President George W. Bush’s Deputy Secretary of State Richard Armitage spoke of “substantial information that there was direct assistance from the Pakistan government to the Taliban between 2002 and 2004,” the crucial period when the Taliban regrouped and re-emerged to fight a long anti-US insurgency.

In 2011, the chairman of the US Joint Chiefs of Staff under President Barack Obama, Admiral Mike Mullen, called the dreaded Haqqani terrorist network, which carried out several terrorist attacks on American forces and is almost inseparable from the Taliban, “a veritable arm of Pakistan’s Inter-Services Intelligence agency.”

And in 2018, the chief of staff of the US Army under President Trump, General Mark Milley, lamented it was “very difficult to eliminate” the insurgency in Afghanistan because “the Taliban, the Haqqanis and other organizations do, in fact, enjoy some safe haven in the border regions on the Pakistani side.”

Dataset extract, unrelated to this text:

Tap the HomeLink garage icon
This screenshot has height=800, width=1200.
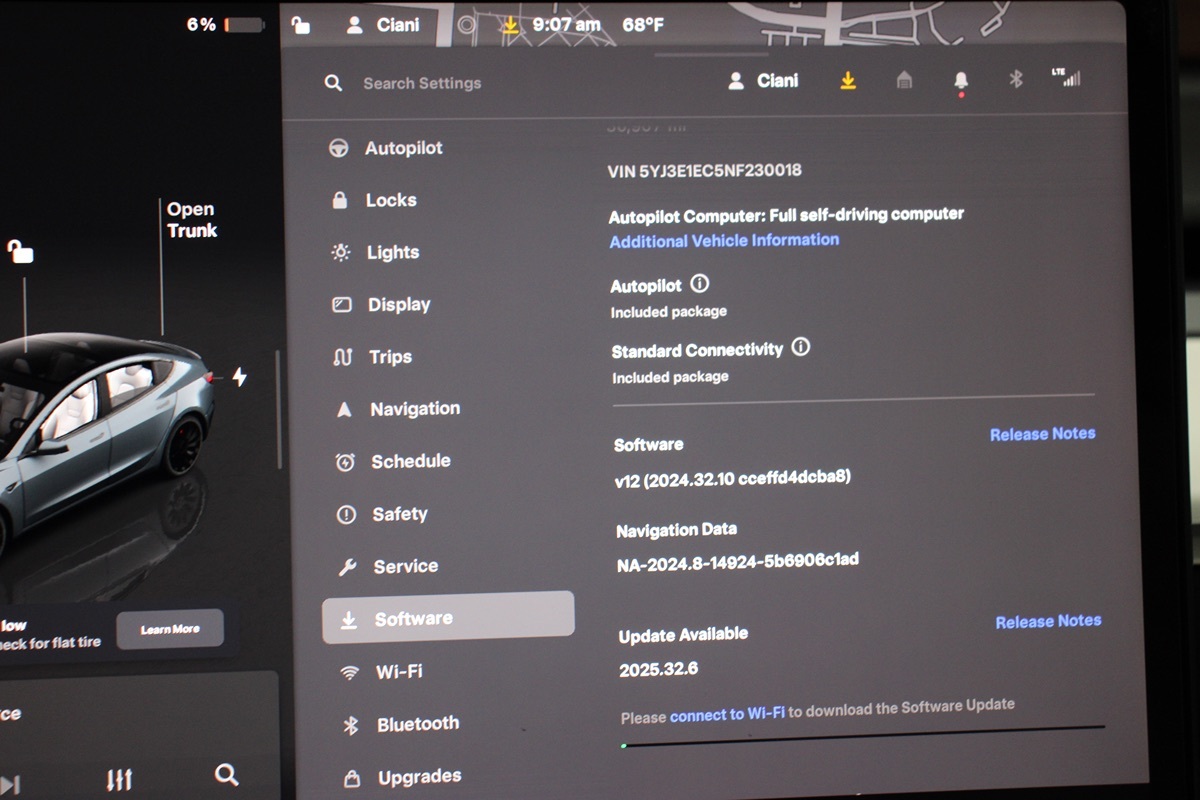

Yet, in spite of the mountains of proof collected by the US national security institutions that Pakistan was the key foreign sustainer of the Taliban, Washington failed to break this nexus. The US, while fully knowing what was happening on the ground, cumulatively gave Pakistan $33 billion in aid between 2002 and 2018, until an exasperated President Trump switched off the money tap and slammed Pakistan for providing safe havens to “agents of chaos” that kill Americans in Afghanistan.

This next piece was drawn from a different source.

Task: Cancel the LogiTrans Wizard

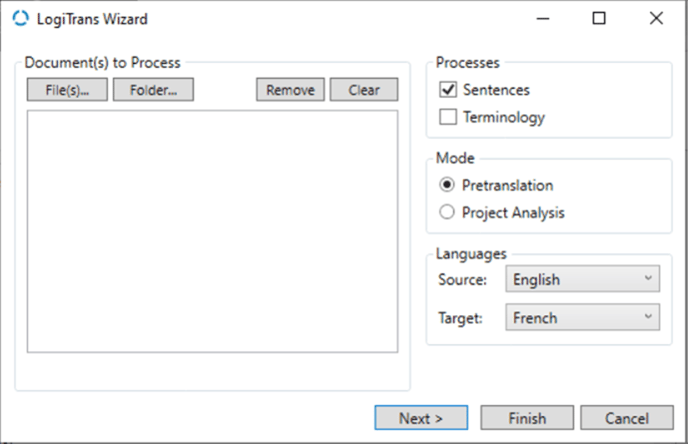Action: coord(627,418)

If you do a simple back-of-the-envelope calculation of the military and civilian aid that the US gave to Pakistan, which in turn was channeling funds to the Taliban and the Haqqani network, a straightforward conclusion emerges: multiple US administrations were indirectly financing violent attacks on US soldiers in Afghanistan. The Democrats crying hoarse about ‘Russia’ and the Taliban dare not go this deep in analyzing responsibility. 

America’s war economy

But the truth is murkier than just Pakistan meddling in neighboring Afghanistan and the US’ kid-gloves treatment of the former. As part and parcel of the anti-Taliban counter-insurgency, American occupation forces in Afghanistan patronized a variety of local warlords, private militias, paramilitaries and ethnic entrepreneurs who were extremely brutal, abusive and lawless.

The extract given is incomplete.